MathGroup Archive: February 2012 [00410]

[Date Index] [Thread Index] [Author Index]

Re: How best to implement a hash table in Mathematica

To: mathgroup at smc.vnet.net
Subject: [mg125102] Re: How best to implement a hash table in Mathematica
From: A Retey <awnl at gmx-topmail.de>
Date: Tue, 21 Feb 2012 06:16:12 -0500 (EST)
Delivered-to: l-mathgroup@mail-archive0.wolfram.com
References: <jho21j$5sb$1@smc.vnet.net> <jhqmrr$fbq$1@smc.vnet.net> <jhstsv$nk0$1@smc.vnet.net>

Hi,

> The table has to be updated more or less at random as the dataset is
> digested.  What I'm doing is essentially your above method, but not all
> elements will ever receive a value.  In fact, most will not.
>
> The reason to initialize the hashtable in advance is so a later probe to
> an empty table element yields {}, versus repeating the question back.
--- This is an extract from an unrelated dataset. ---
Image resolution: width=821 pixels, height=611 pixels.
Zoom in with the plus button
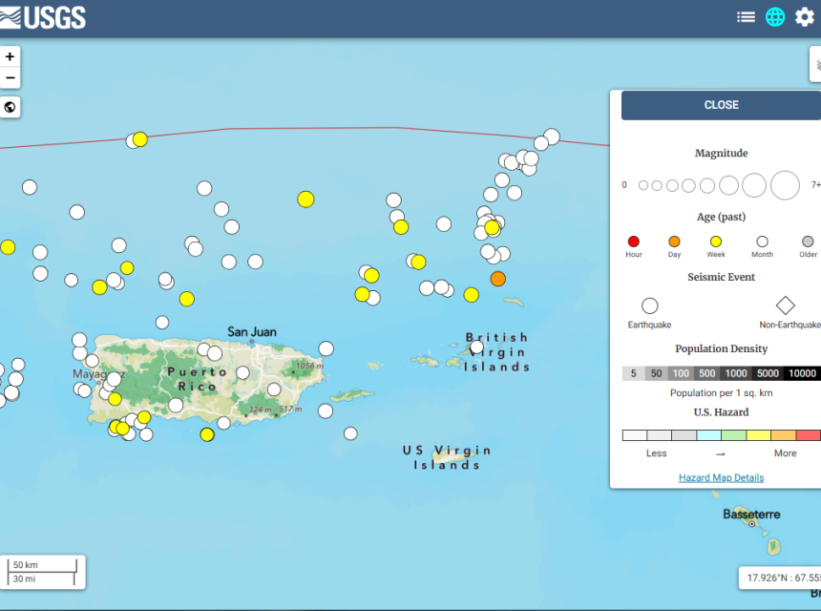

Honestly, despite your additional explanations I don't feel I fully 
understand what you are trying to do, but the following assumes that it 
is essential that you use your own hash function instead of what 
Mathematica would internally use.

You should note that David's suggestion to use DownValues to store the 
key/value pairs will allow for returning empty lists for the keys that 
have not been met yet, even without preallocating entries or a priori 
knowledge of the hash index modulus. You would simply "initialize" with 
a blank pattern (see second line):

ClearAll[hashtable];
hashtable[_] = {};
Module[{index},
  Scan[(
      index = hashingfunction[#];
      hashtable[index] = Union[Join[hashtable[index], {#}]]
      ) &,
    dataset
  ];
]

It is difficult to make a statement about runtime performance compared 
to your approach, since it will depend on the hash function you are 
using. But I see some advantages beside runtime performance: the 
approach will work without knowledge of the hash index modulus and it 
will be more memory efficient if the modulus is very large and thus 
there are many empty values (in general I think that a large modulus is 
what you usually are after when looking for a good hash function).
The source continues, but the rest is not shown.